Fear of the outside getting in doesn't just mean "inside a person"; it also means "inside our safe area". Put something really bad outside in an isolated area. The PCs will retreat to some location -- a house, a cave -- that they feel they can defend. Then, drop hints that something may be inside, with them. Where is it? Is it worse than what's outside? Can they retreat somewhere where it can't get them?

Of course, Daddy Grognard's real concern wasn't how to present Weak Group or Small Group fears, but how to handle Strong Group fears about violations of the social order, specifically the fears of miscegenation and fears about evolution that made so much sense to people like Lovecraft, but not much sense today. One solution is to just pay lip service to things like the Innsmouth taint, but shift focus to the Weak and Small Group fears, which is why I've said so much about them. The other is to shift Strong Group fears away from late 19th and early 20th century fears of race-mixing to the equivalent 21st-century survivals. The Strong Group social structure isn't as strong today, since the old class structure and racial distinctions have fallen away, but there is still a remnant that makes sense even today:
  • economic class distinctions (upper, middle, lower);
  • "polite society" vs. criminal underclass distinctions; and,
  • functioning member of society vs. total dependency on others.
The first distinction might be kind of hard to use for horror. You can play a little on these kinds of fears, however, by threatening the PCs' sources of income and disposable wealth. Investigators need to acquire equipment to deal with the horrific menace; anything that hampers their ability to do so might not frighten the players per se, but it will stress them out, making the actual menace more frightening. Cults worshiping eldritch horrors might have contacts within the banking industry that can freeze the PCs accounts, or might have contacts in city hall that can forge land deeds to take their property. Imagine Mr. Potter from It's a Wonderful Life as a devotee of Yog-Sothoth.

The second distinction can be particularly relevant to the roaring '20s. You have gangsters, many of whom have personas in polite society, but with the lowest class of hoodlum in their employ. Use Raymond Chandler as a guide. Investigative techniques work a little different when you're investigating cultists who are operating outside the law, because being discovered means a risk of a violent response, which the PCs often will not be able to answer in kind.

But the third distinction is probably the biggest one. You have people who are gainfully employed, and people who depend on charity because they cannot help themselves -- and the violation of that category, the people who seem gainfully employed, functioning members of society, but who are not actually capable of caring for themselves.

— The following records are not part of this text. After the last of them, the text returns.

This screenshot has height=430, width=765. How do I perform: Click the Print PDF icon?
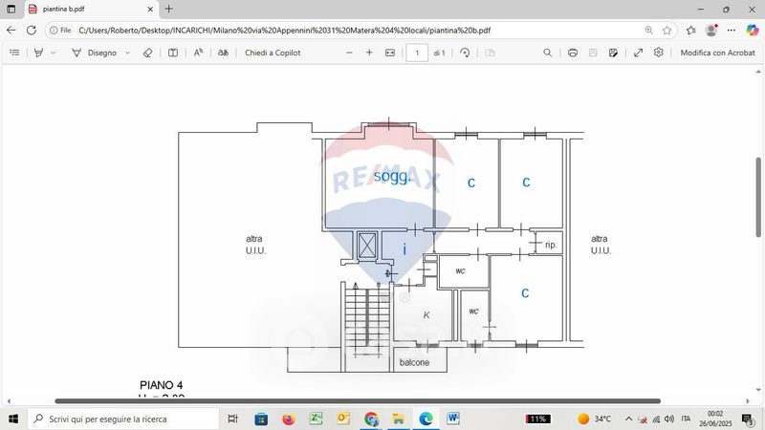coord(573,53)
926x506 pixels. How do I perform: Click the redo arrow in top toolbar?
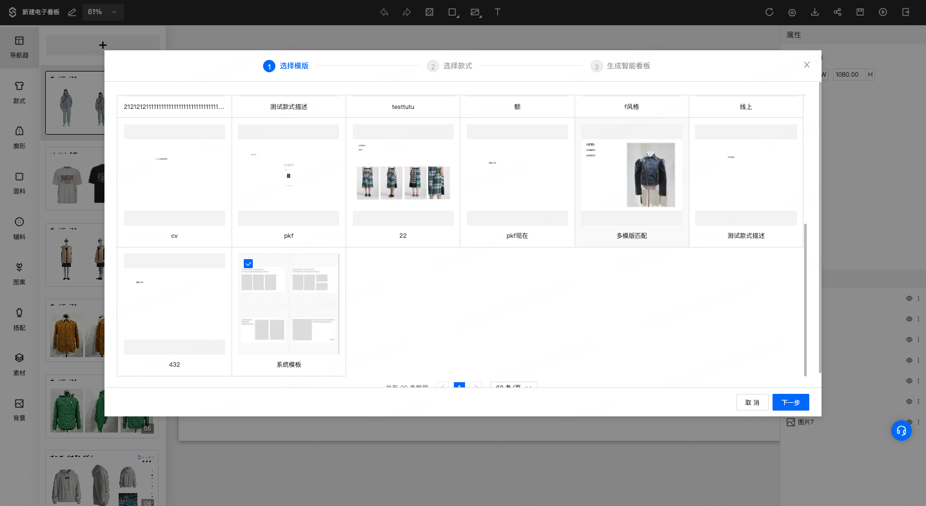[406, 12]
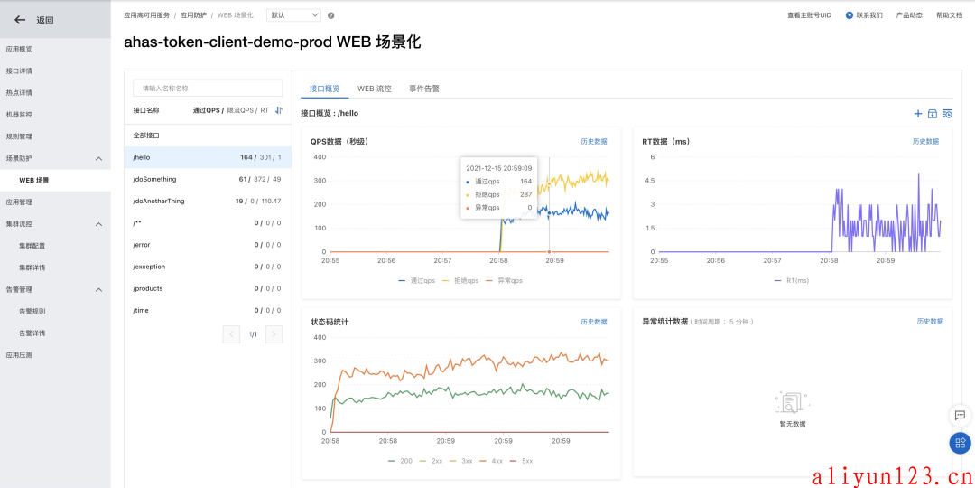Click the help question mark near 默认 dropdown

click(x=331, y=15)
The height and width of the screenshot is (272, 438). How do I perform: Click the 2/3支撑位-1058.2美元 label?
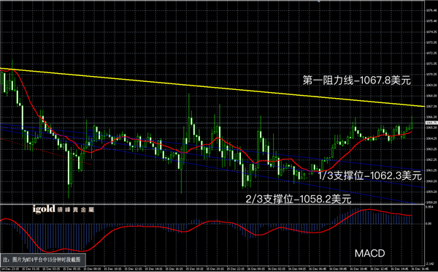299,199
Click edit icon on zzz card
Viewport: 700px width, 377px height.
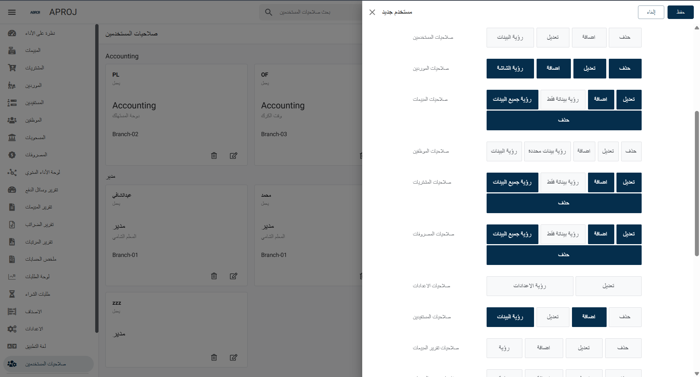233,357
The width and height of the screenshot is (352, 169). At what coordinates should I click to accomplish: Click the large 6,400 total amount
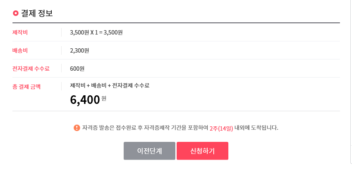85,100
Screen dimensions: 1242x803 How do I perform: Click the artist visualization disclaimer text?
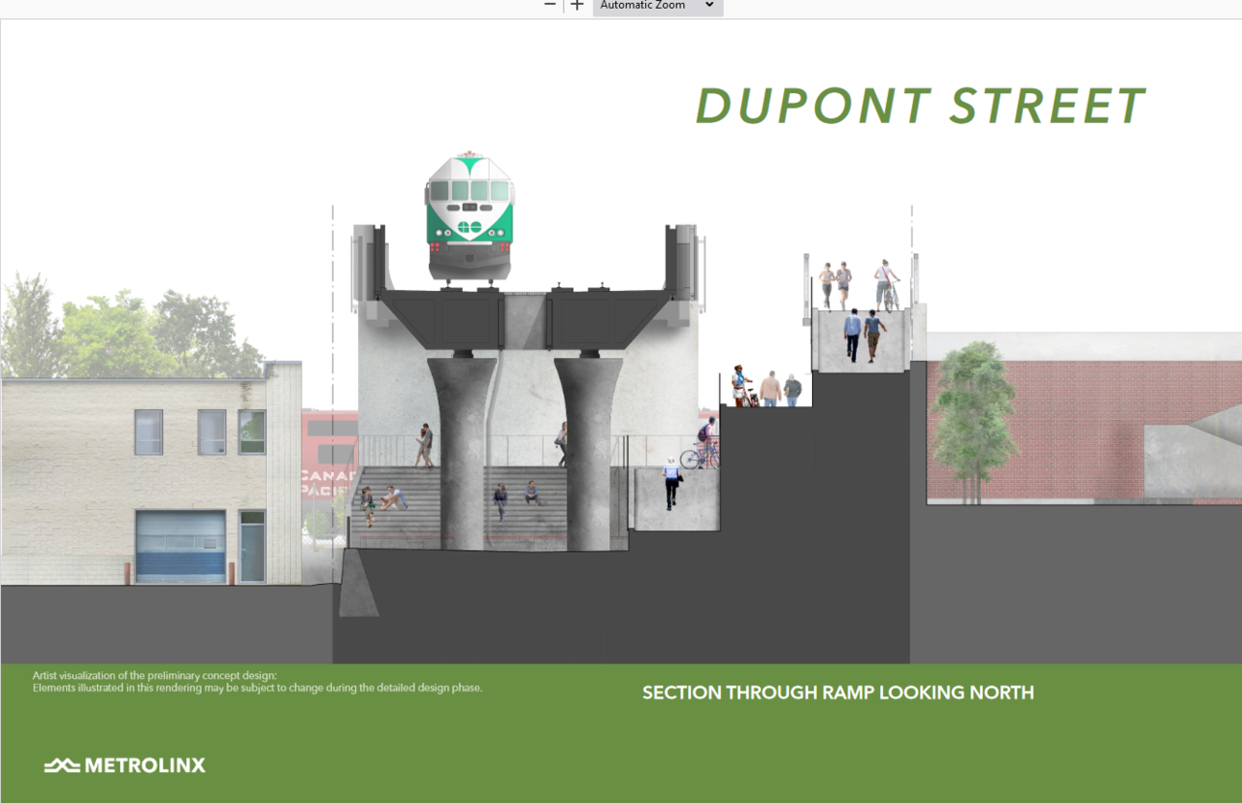pos(257,682)
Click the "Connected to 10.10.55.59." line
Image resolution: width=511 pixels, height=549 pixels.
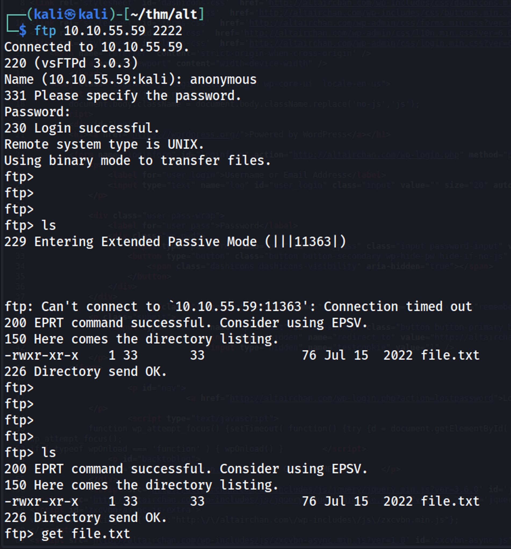point(97,47)
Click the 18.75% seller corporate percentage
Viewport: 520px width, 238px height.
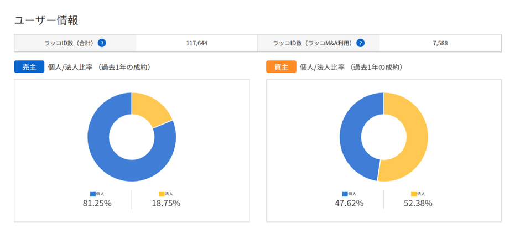[x=166, y=203]
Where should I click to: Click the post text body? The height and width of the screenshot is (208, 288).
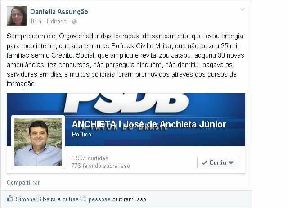pos(126,60)
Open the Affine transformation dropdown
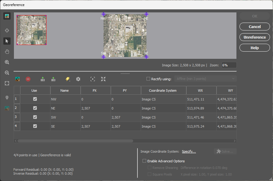 [x=205, y=78]
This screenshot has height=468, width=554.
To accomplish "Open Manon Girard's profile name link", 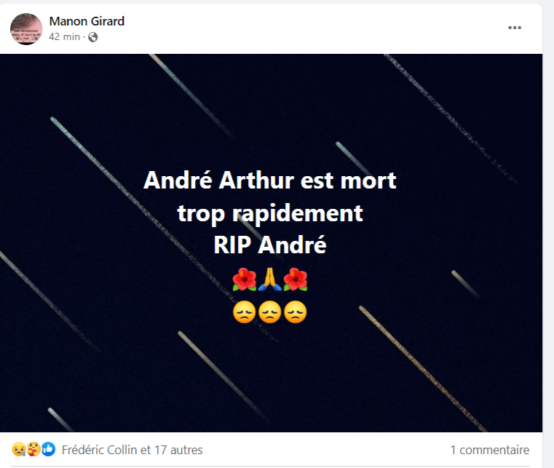I will point(87,21).
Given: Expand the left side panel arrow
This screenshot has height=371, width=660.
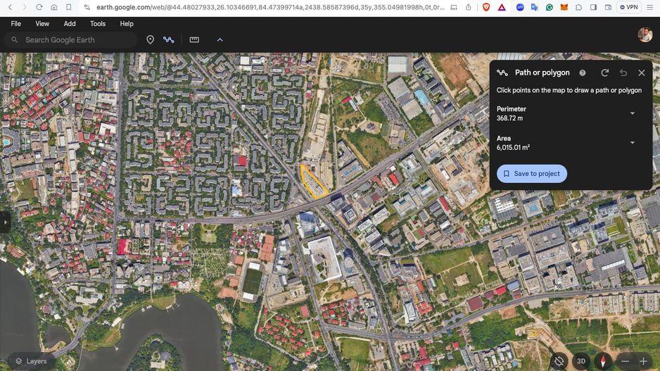Looking at the screenshot, I should [x=5, y=222].
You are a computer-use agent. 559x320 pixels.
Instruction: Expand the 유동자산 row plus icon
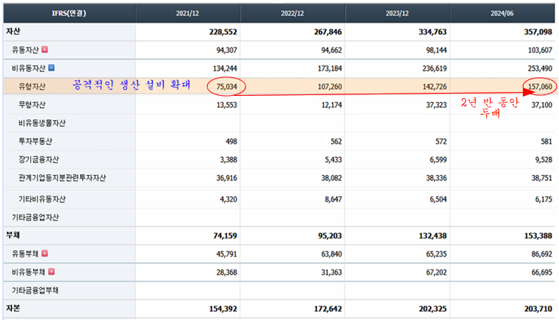pyautogui.click(x=44, y=50)
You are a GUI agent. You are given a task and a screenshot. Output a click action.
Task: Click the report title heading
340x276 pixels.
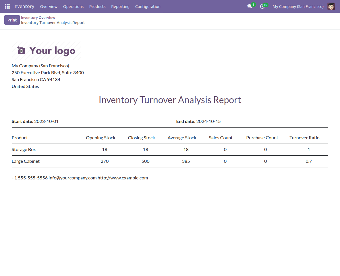(170, 100)
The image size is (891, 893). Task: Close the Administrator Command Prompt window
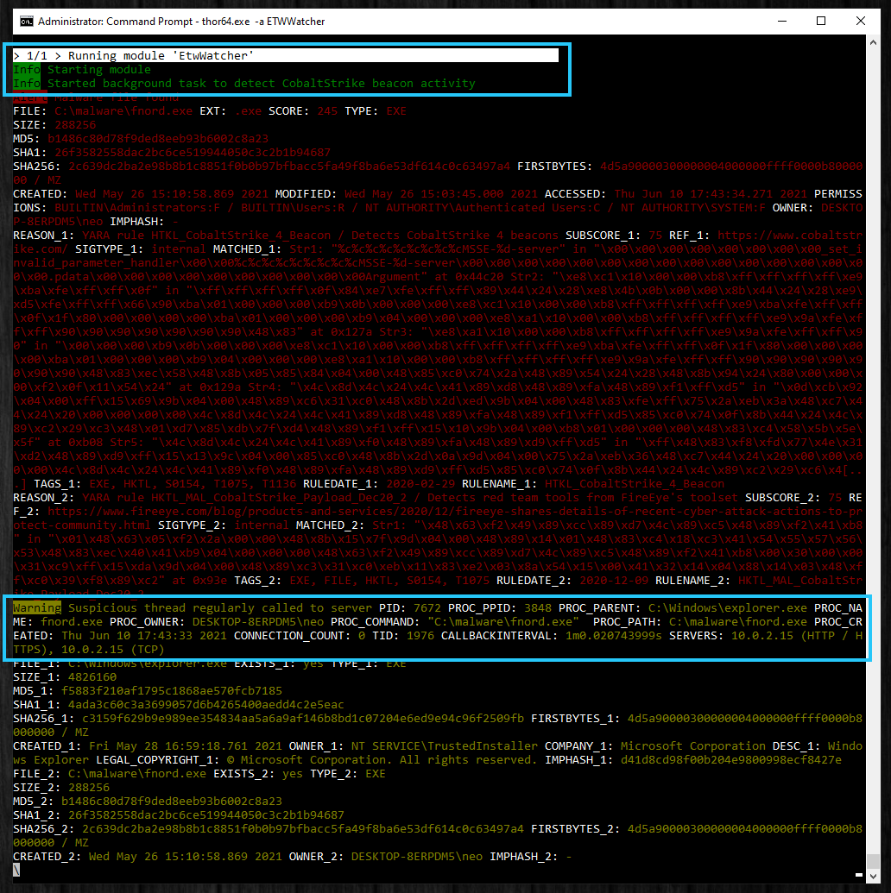(861, 21)
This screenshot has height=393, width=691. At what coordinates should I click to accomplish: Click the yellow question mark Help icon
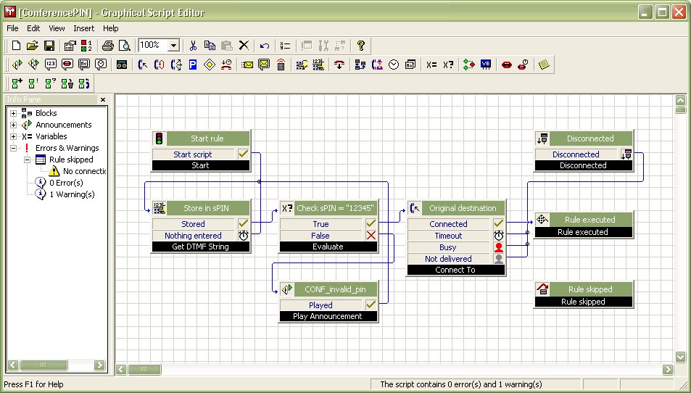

For a Lovecrafting horror story, this means the insane. Sanity is a big deal in Lovecraft because creeping, secret insanity plays on three kinds of fears: social incapacity, paranoid delusions about the outside sneaking in, and inability to comprehend what is actually going on. Work with that. Instead of having PCs that fail Sanity checks temporarily lose control, keep their current sanity state unknown to the players and feed them information that may be things only their PCs have spotted or distortions of reality. "The others don't notice, but you spot several tiny spiders burst from the man's mouth. Some of them are crawling towards you!" Are the spiders real, or a hallucination? What if the PC starts seeing the spiders every time he's in public? What if the neighbors think he's unstable and ought to be committed? What if your colleague sees spiders that you don't? Can you trust him?

Can you trust yourself?

5 comments:

  1. Or you can use the "liberal conversion" of horror - aim it at organizations that are themselves intolerant.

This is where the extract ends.